De même, dans J.C.M. v A.N.A., la demanderesse voulait faire déclarer que les paillettes de sperme entreposées dans une clinique en Colombie-Britannique lui appartenaient exclusivement. Cette demande avait été présentée conformément aux Supreme Court Family Rules, après la conclusion d’une entente de séparation entre la demanderesse et le défendeur qui avait omis de traiter expressément de la division de ces paillettes achetées auprès d’un tiers étranger.

À la suite d’un examen approfondi des autorités fournies, la Cour suprême de la Colombie-Britannique a déclaré qu’elle était convaincue, sur le fondement des faits de cette affaire, que les paillettes de sperme devraient être considérées comme un bien et divisées comme tel entre la demanderesse et le défendeur. Cette décision était fondée sur le fait i) que le sperme avait été traité comme un bien par tous, ii) que le sperme avait été acheté et iii) que les objections morales à la commercialisation de la reproduction ou à la marchandisation du corps humain avaient été formulées tardivement. Selon le tribunal, une personne pouvait donc être propriétaire d’un bien même si elle ne pouvait le vendre.

Décision rendue en Ontario

Finalement, dans la cause Piljak Estate v Abraham, les défendeurs se sont appuyés sur la règle 32.01 des Règles de procédure civile de l’Ontario (relative à l’inspection de biens) aux fins de l’examen génétique de tissus hépatiques prélevés sur un patient décédé depuis. Cette demande soulevait la question de savoir si des tissus humains prélevés constituaient un bien meuble au sens de cette règle.

Étant donné qu’aucune jurisprudence n’avait été rendue sur ce point, la Cour s’est fondée sur un article du Journal de l’Association médicale canadienne portant sur le droit d’accès aux tissus humains. Pour ce qui est des tissus humains prélevés à des fins diagnostiques et obtenus au cours d’une procédure liée aux soins du patient, les auteurs estimaient que ces tissus devaient appartenir à l’établissement ayant réalisé l’intervention. À cet égard, les auteurs ont indiqué que même s’il était indéniable que les tissus appartenaient au patient avant leur prélèvement, les tissus prélevés à des fins diagnostiques constituaient, conformément aux lois applicables, un élément du dossier médical.

Par conséquent, du fait que la possession et la propriété sont transférées à l’établissement, alors les tissus ne pouvaient appartenir au patient, qui peut avoir, au mieux, un « accès raisonnable » à ceux-ci. Ce faisant, et puisque que les tissus humains sont clairement des biens meubles, le tribunal a conclu que ceux-ci constituaient, un type de bien meuble auquel la règle 32.01 pouvait s’appliquer aux fins d’inspection et d’examen.

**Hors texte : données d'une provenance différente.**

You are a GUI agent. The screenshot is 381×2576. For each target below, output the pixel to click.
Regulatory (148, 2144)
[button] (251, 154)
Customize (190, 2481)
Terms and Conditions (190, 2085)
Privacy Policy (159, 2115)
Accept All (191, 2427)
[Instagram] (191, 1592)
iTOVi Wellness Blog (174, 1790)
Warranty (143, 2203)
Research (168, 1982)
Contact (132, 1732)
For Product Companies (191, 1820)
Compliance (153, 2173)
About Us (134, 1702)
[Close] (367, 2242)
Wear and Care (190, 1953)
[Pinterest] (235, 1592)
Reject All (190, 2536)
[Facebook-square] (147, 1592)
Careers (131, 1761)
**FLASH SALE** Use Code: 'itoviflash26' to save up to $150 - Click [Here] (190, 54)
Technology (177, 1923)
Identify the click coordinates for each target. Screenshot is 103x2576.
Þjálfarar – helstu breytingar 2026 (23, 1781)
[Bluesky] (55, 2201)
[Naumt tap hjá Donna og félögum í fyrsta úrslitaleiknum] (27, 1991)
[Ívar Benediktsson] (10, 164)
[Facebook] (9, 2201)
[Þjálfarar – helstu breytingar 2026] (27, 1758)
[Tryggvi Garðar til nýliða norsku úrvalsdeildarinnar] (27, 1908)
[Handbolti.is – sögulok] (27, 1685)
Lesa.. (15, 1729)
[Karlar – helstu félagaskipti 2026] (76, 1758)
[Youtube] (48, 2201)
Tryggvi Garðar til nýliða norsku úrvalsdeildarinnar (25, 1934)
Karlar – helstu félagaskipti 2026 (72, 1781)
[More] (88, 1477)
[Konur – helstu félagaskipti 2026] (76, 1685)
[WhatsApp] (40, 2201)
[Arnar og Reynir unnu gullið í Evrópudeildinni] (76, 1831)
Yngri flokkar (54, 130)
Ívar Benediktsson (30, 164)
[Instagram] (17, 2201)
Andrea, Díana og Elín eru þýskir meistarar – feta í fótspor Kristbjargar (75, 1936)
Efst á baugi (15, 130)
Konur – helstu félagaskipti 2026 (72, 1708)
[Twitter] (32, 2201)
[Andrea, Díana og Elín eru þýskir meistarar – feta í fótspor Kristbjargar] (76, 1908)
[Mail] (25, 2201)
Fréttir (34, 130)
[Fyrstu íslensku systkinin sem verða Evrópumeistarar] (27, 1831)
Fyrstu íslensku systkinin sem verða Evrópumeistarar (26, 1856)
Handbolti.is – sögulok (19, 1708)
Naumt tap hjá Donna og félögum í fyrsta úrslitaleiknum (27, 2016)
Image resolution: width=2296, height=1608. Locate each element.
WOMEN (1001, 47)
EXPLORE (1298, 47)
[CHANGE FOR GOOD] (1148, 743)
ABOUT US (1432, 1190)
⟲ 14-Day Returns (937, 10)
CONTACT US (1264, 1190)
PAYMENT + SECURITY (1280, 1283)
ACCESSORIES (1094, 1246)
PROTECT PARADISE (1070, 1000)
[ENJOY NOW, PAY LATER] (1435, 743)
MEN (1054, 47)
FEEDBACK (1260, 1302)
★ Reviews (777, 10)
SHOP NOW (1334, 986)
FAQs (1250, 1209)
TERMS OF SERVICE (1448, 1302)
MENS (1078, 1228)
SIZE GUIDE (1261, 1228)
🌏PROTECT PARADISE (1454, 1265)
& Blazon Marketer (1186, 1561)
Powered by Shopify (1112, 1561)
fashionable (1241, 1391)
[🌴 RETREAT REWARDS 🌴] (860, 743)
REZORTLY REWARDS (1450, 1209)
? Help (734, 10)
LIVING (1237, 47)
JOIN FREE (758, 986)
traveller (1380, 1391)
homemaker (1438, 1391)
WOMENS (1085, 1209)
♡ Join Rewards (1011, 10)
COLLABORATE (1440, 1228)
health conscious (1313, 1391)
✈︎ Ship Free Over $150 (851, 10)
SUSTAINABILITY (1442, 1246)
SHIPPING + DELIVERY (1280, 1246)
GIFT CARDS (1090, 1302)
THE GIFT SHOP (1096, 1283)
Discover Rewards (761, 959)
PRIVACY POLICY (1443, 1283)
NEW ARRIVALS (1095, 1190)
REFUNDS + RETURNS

Qui peut être propriétaire de tels échantillons et spécimens

En regard de ces décisions récentes, il appert que les échantillons et spécimens humains constituent un type de « bien meuble » pouvant faire l’objet d’un droit de propriété. À cet égard, le droit embrasse la science moderne, ce qui permet d’éviter certaines aberrations juridiques, dont les suivantes : i) quelqu’un volant du sperme dans un laboratoire ne pourrait être accusé de vol, puisque le vol est un crime contre la propriété; ii) une personne ne pourrait donner validement ses fluides corporels, comme le sang, ou ne pourrait en réclamer la restitution par la suite; ou iii) une personne souffrant du cancer ne pourrait couper ses cheveux et les conserver pour en faire une perruque, puisqu’elle n’en serait pas « propriétaire ».

Par conséquent, il semble que les incertitudes entourant les échantillons et les tissus n’ont plus trait à la question de savoir s’ils peuvent être considérés comme des « biens » ou s’ils peuvent faire l’objet d’un droit de propriété ou au contexte dans lequel les échantillons humains peuvent être considérés comme un bien meuble, mais plutôt à la question de savoir à qui ils peuvent appartenir selon le contexte.